Tuesday, July 17, 2007

Preacher Mistakes 2

Another big mistake that many preachers make is using clever outlines.

The most common example is the use of alliteration in the outline (the key words all start with the same letter). Another device is using the first word of each point to spell a word (acronym). Another type of clever outline is where each point has the same basic structure with just one or two words changed.

Here's an example of the latter from The Maxwell Leadership Bible:

  1. Moses was alone with God.
  2. Moses was honest with God.
  3. Moses was hungry for God.
  4. Moses was broken by God.

These are rhetorical devices. They have their place in a stirring motivational or persuasive speech. But they are usually out of place in a sermon.

Alliteration is often used as a "memory aid," but it renders a sermon almost impossible to remember: "It was some word that begins with P."

Acronyms have the same inherent weakness. In addition, they usually require at least one of the points to be forced into the structure.

The outline with a strong parallel structure looks impressive as an outline, but it results in a sermon that is too "self-conscious."

I know that this last point is rather controversial and that I haven't made a convincing case for my position. I'm more than willing to discuss this in the comments. But the focus of the sermon should not be the outline, but the text itself.

Sometimes the first mistake and the second mistake are made together.
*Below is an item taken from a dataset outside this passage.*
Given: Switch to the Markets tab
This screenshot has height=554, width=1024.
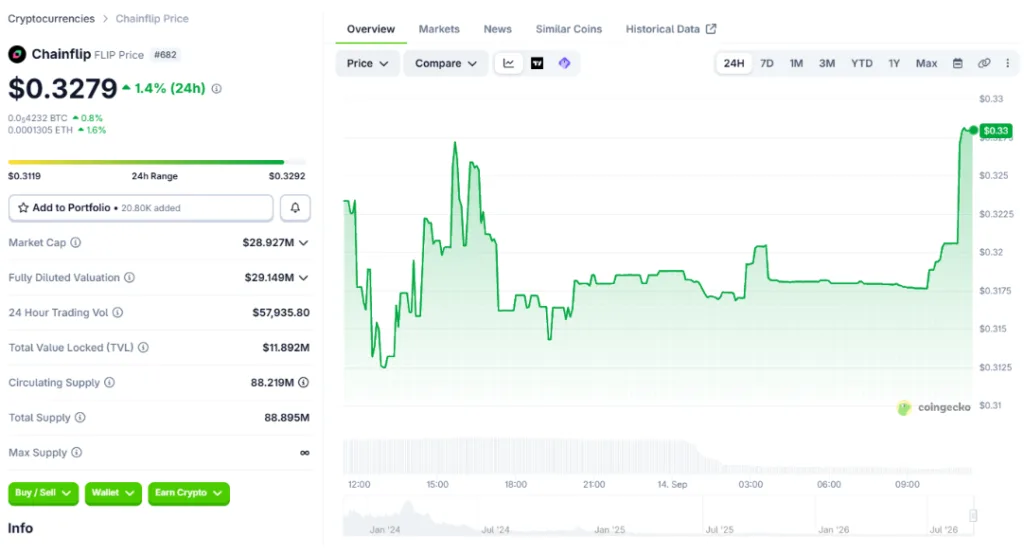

The result is a complicated, cunning, convoluted cacophony.

Pastor Rod

"Helping You Become the Person God Created You to Be"



4 comments:

Miss Bethany said...

When Daniel and I were visiting churches, we visited this awful one in which the speaker used the acronym SHAPE. I can't remember what it stood for, but just remember Daniel leaning over to me (while the speaker was on the letter H), saying, "I wish this was a shorter word." Hahahaha.

mark o wilson said...

The entire book of Lamentations consists of Hebrew alliteration. So do many of the Psalms.

Jesus, in the sermon on the mount said:
Blessed are the poor in spirit. . .
Blessed are the pure in heart. . .
Blessed are the meek. . .

Sounds like a strong parallel structure to me.

Pastor Rod said...

Mark,

Thanks for taking the time to participate in the discussion.

Yes. There is a lot of alliteration in the Hebrew Scriptures, not so much in the New Testament. My point about alliteration is that it does the opposite of what it is intended to do (in a sermon). It is supposed to help people remember the content of the sermon. It tends to do just the opposite.

In poetry, the aim is entirely different.

Parallel structure works well for rhetoric, such as the Beatitudes. My problem is with using it for a sermon outline. There are two problems. The first is that the parallel structure tends to have the same affect as alliteration. Because they are so similar, it becomes harder to distinguish between the individual points.

The second is that the the cleverness of the outline gets in the way of the message the outline is supposed to communicate.

Again, what is appropriate for poetry is not necessarily appropriate for a sermon. Poetry, by its very nature, is artificial and highly structured.

Underlying these is what I believe is an even more serious misunderstanding of the purpose of the sermon. I hope to address this in a later post.

Thanks again for your comments.

Rod

Not Prince Hamlet said...

Your response to Mark's comment demonstrates that this preaching tactic is more than a "mistake." It's a more fundamental misunderstanding, not only of the preaching task, but of Scripture. It's a hermeneutic that views the Bible as my personal inspirational handbook and preaching as the distilling of what's in the Bible for easy, mass consumption.

Just saying, it's more than a mistake because the people who use it can't just quit.